These are just some examples of headlines that illustrate shades of grey about "political stories," and the underlying problem is that the definition of "apolitical topics" is itself political! Calling bitcoin a technical and not political topic allows status quo bias to masquerade as "politically neutral."

I have a number of problems with this experiment, but here's a second one:

it's insufficient to stop people from flaming each other when political conflicts activate the primitive brain. Under such conditions, we become tribal creatures, not intellectually curious ones. We can't be both at the same time.

As I said on Twitter, I really don't think that this problem is unique to the set of topics we collectively agree to call "political."

Threads about JavaScript libraries and frameworks, abstractions and "too much magic" are topics that I find important, and which trigger exactly the same tribal brain problem.
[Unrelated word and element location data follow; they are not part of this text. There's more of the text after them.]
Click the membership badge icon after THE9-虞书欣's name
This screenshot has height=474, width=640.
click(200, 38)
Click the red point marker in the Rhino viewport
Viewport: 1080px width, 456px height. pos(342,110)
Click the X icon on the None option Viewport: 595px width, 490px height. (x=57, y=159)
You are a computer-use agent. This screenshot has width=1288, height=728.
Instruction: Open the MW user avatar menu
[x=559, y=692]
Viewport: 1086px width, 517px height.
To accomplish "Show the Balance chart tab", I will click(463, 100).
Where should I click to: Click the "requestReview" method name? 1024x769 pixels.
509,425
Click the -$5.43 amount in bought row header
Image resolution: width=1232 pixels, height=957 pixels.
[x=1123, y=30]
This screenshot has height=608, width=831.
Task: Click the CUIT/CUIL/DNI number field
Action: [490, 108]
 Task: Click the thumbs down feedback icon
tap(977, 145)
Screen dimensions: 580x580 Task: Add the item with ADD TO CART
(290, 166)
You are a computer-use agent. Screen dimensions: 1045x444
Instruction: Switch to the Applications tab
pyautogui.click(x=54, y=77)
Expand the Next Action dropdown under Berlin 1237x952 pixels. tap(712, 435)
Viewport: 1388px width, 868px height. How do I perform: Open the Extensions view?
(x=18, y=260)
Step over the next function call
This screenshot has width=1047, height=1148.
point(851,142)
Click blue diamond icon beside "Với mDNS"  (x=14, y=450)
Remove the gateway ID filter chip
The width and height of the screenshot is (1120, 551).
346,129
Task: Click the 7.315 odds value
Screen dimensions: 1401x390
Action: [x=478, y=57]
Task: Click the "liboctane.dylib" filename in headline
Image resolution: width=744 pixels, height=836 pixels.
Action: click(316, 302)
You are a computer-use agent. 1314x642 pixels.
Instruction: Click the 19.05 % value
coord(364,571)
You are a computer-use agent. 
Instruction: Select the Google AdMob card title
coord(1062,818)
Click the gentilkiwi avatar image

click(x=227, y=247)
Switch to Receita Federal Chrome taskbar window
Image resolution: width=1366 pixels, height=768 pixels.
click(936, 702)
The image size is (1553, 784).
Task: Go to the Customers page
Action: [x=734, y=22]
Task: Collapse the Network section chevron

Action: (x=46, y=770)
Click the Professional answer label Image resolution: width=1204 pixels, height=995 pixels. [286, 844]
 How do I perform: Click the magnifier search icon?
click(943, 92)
If you want to ban topics that have an unusually high degree of tribalness, why not "Angular 2 is Terrible" or "Why we're switching away from React"?

The real problem, in my view, is that Hacker News is a voting-based aggregation platform, which rewards bad comments.

Thomas Ptacek defended the politics ban by describing the kinds of problematic comments that political threads introduce. Among other things:

It takes way more effort to compose a careful, persuasive comment about political issues on HN than it does to compose a shrill, superficial, partisan appeal to one issue's pole or the other. The bad comments have a structural advantage.

My feeling is: this is not a characteristic of political threads; it's a characteristic of Hacker News.